Thomas J. Mattern, Wabash, for appellant.

Linley E. Pearson, Atty. Gen., Robert K. Johnson, Deputy Atty. Gen., Indianapolis, for appellee.


This is a direct appeal from a trial court's decision not to allow the appellant to withdraw his guilty pleas to rape, a class A felony, Ind. Code § 35-42-4-1, criminal deviate conduct, a class A felony, Ind. Code § 35-42-4-2, and confinement, a class B felony, Ind. Code § 35-42-3-3. Appellant was sentenced to fifty years in prison.

Appellant raises several issues. We will reach the merits of one on appeal: (1) whether he knowingly and intelligently waived his right to counsel.

These are the facts that tend to support the trial court's acceptance of appellant's guilty pleas. Appellant was arrested and taken to the Wabash County Jail at about 12:35 a.m. on August 11, 1982. He was taken before the court for arraignment on August 12, 1982. He appeared before the court without counsel. The proceeding that day concluded with findings of guilty upon pleas of guilty to three charges, namely; Count I, rape while armed with a gun; Count II, criminal deviate conduct while armed with a gun; and Count III, confinement while armed with a gun. A pre-sentence investigation and report was ordered.

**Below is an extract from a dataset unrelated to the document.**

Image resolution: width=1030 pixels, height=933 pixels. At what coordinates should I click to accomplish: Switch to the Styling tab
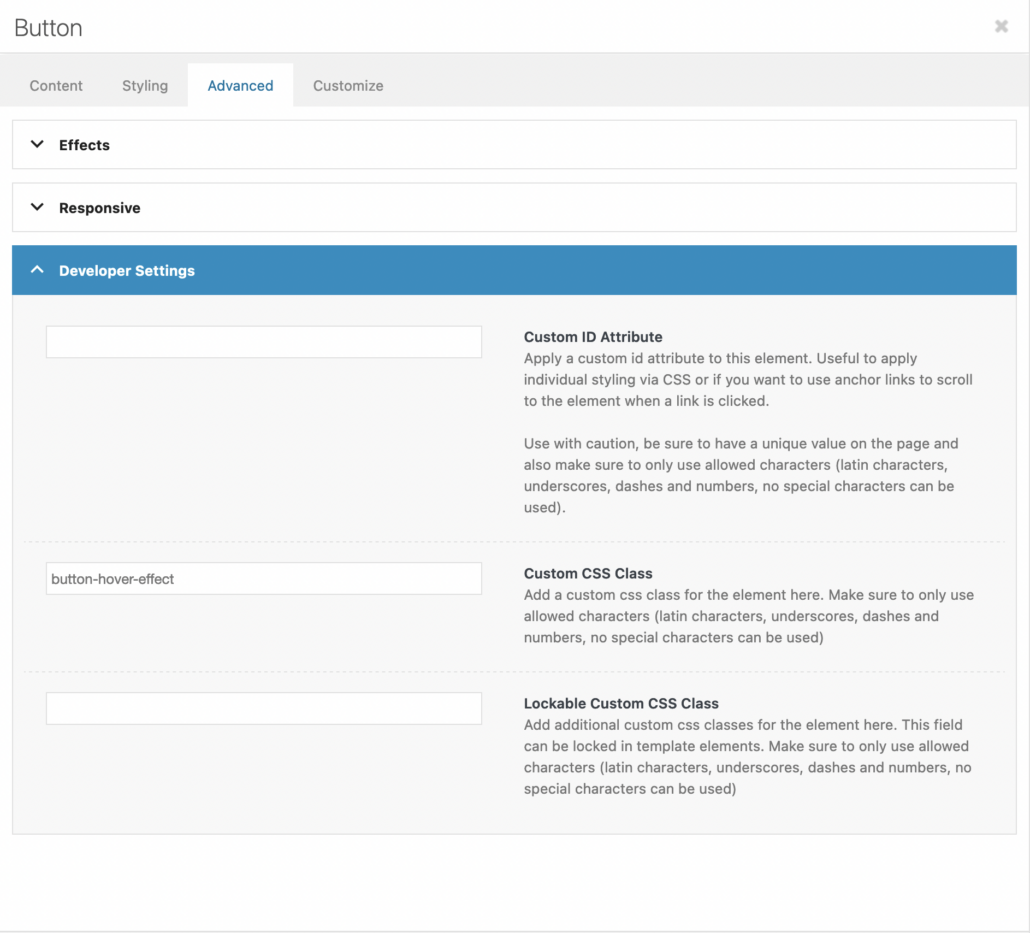pos(144,86)
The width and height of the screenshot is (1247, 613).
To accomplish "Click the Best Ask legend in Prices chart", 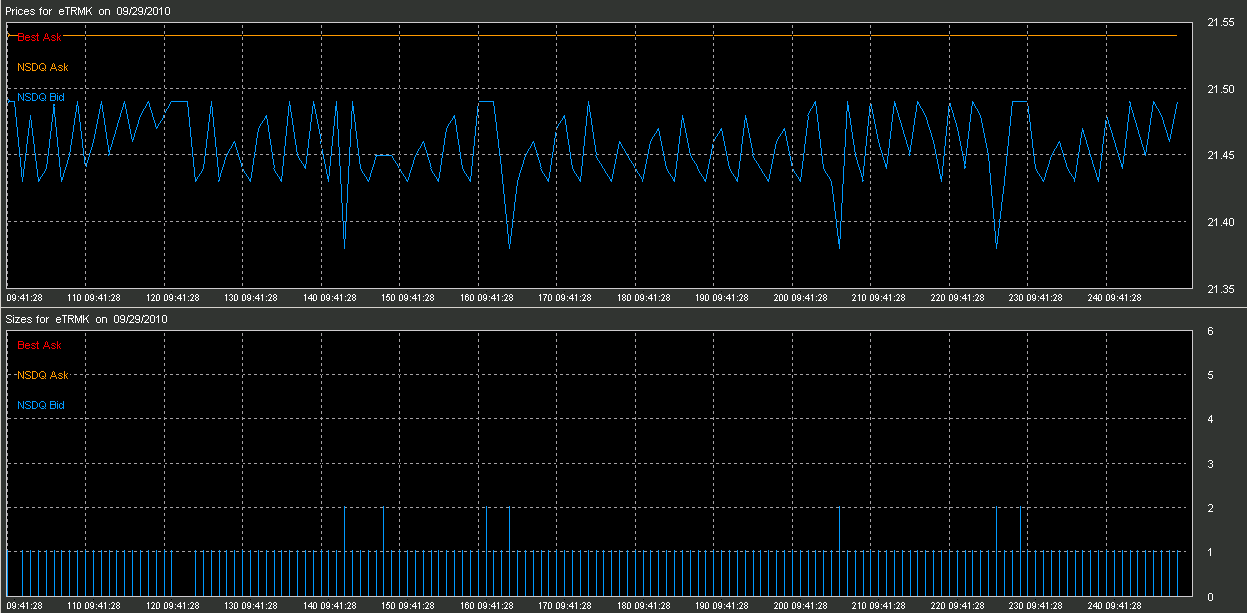I will coord(39,37).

On August 23, 1982, appellant appeared without counsel before the trial court in order to submit his verified motion to withdraw his guilty pleas. The trial court appointed counsel, and ordered a hearing to be held on the matter.

On September 20, 1982, a full evidentiary hearing was held to determine the validity of his guilty pleas, and the trial court denied appellant's motion. Subsequently, the State filed a "Motion to Dismiss Appeal" with this Court. This Court denied the State's motion on May 4, 1983, and allowed this case to proceed as a direct appeal.

Appellant contends that he did not make a knowing waiver of the right to counsel at the arraignment on August 12, 1982. I.C. 35-4.1-1-1 (repealed) governed the conduct of that arraignment. It provided in part,

"(a) Before any person is tried for the commission of an offense he shall be called into open court, informed of the charge against him, and called upon to plead thereto. . . ."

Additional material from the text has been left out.